╭─ DATASET RECORDS

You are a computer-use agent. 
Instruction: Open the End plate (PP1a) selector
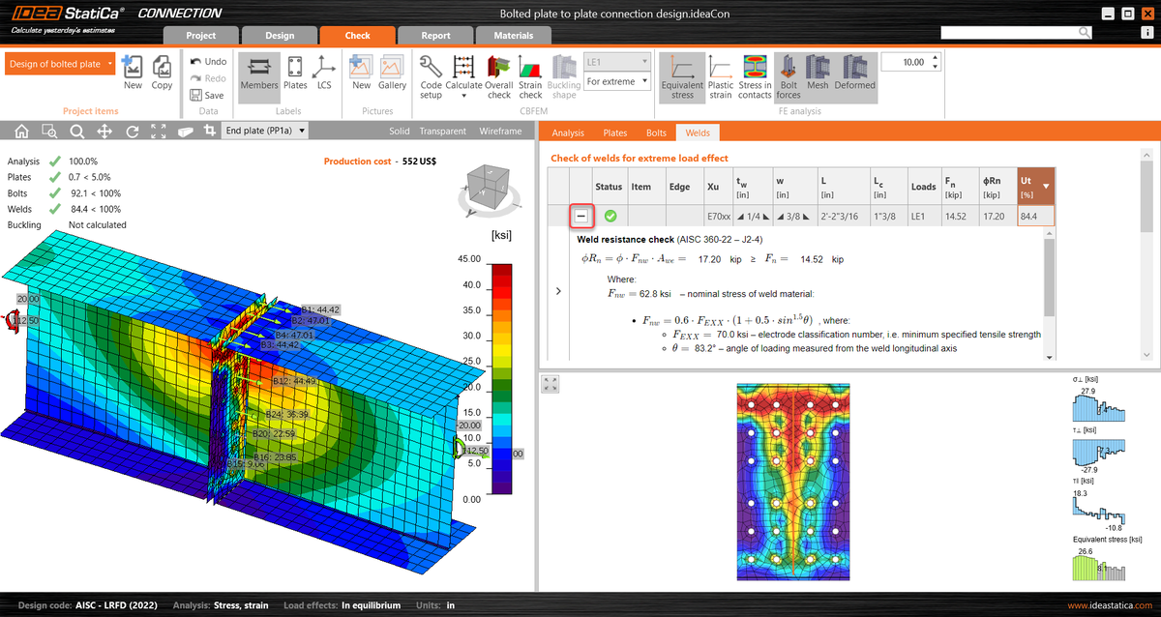pyautogui.click(x=261, y=129)
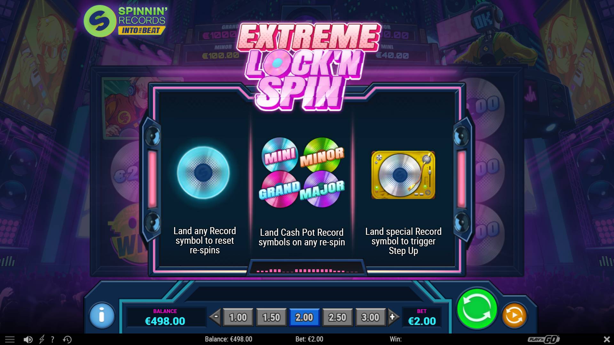This screenshot has height=345, width=614.
Task: Choose the 2.50 bet value
Action: pyautogui.click(x=337, y=317)
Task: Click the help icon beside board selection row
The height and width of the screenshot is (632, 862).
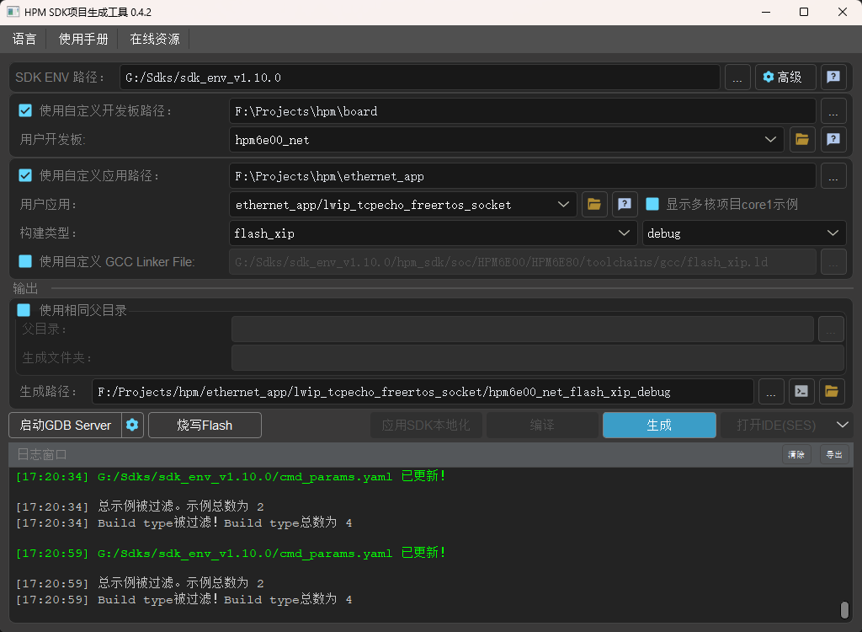Action: click(833, 139)
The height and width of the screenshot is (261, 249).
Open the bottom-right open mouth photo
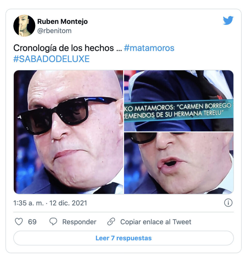179,163

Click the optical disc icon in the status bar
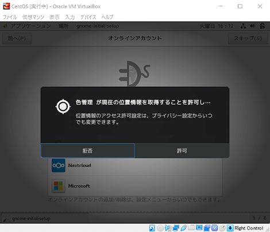point(160,228)
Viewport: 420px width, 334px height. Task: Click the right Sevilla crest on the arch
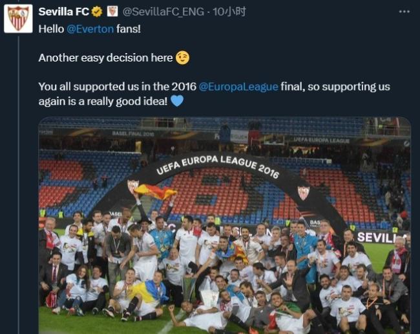pos(304,193)

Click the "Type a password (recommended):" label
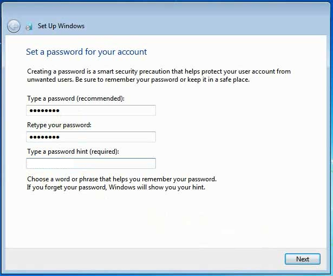(76, 98)
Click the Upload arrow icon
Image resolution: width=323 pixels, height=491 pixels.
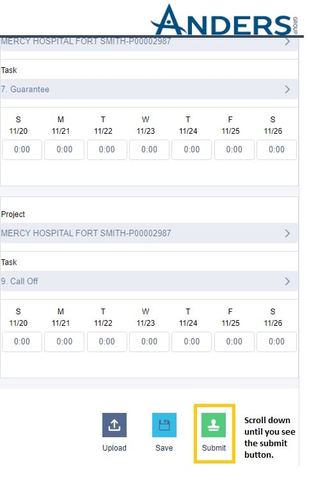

╰─

● GOAL OF THE EXERCISE: Write out every line from the one containing "Viewport: 420px width, 334px" down to the end, character for character, and leave the pictures out.

● TASK SOLUTION:
Viewport: 420px width, 334px height. Task: Click the right Sevilla crest on the arch
pos(304,193)

Click the "Type a password (recommended):" label
(76, 98)
Click the Upload arrow icon
Image resolution: width=323 pixels, height=491 pixels.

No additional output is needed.